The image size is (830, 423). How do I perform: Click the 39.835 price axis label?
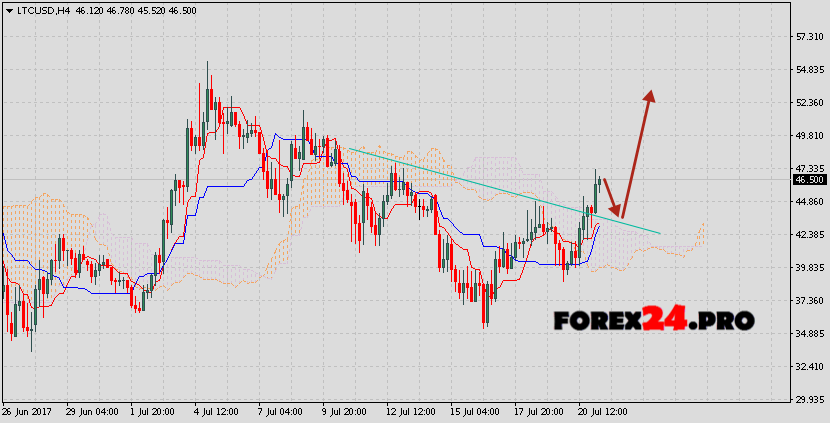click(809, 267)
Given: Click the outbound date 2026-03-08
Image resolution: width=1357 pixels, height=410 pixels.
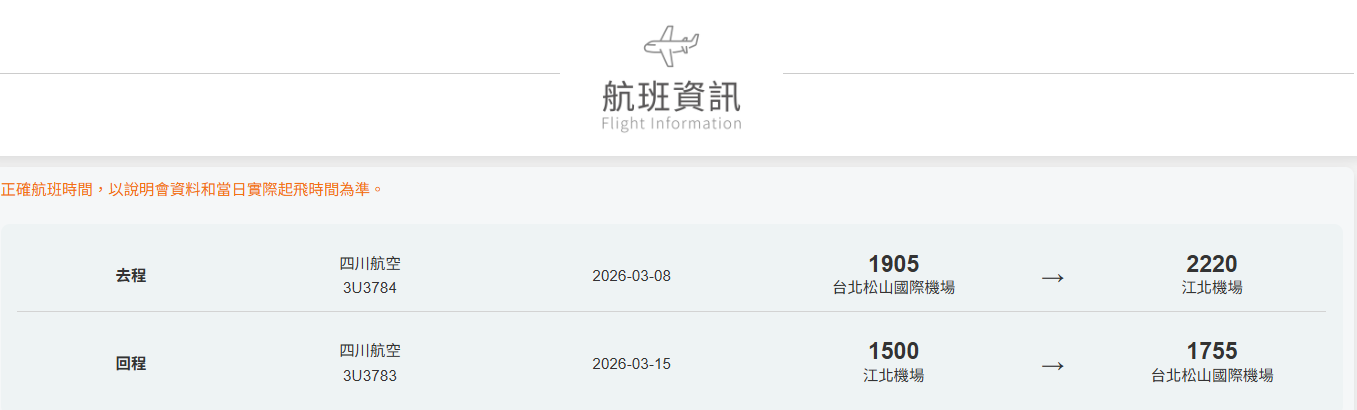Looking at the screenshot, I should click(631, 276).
* * *
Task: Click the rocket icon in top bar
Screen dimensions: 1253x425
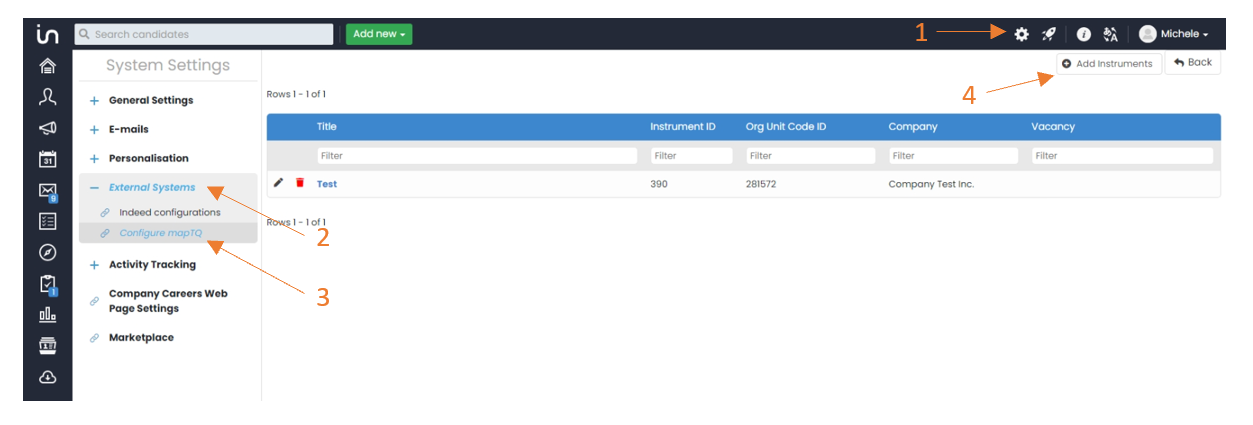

--- Exercise aim ---
Could you write out the entries from the line with "Task: Click the rocket icon in top bar" up to and including the line with "Screen dimensions: 1253x425", swapping "rocket icon" for "bell icon" and leaving everything else unchanged?

--- Result below ---
Task: Click the bell icon in top bar
Screen dimensions: 1253x425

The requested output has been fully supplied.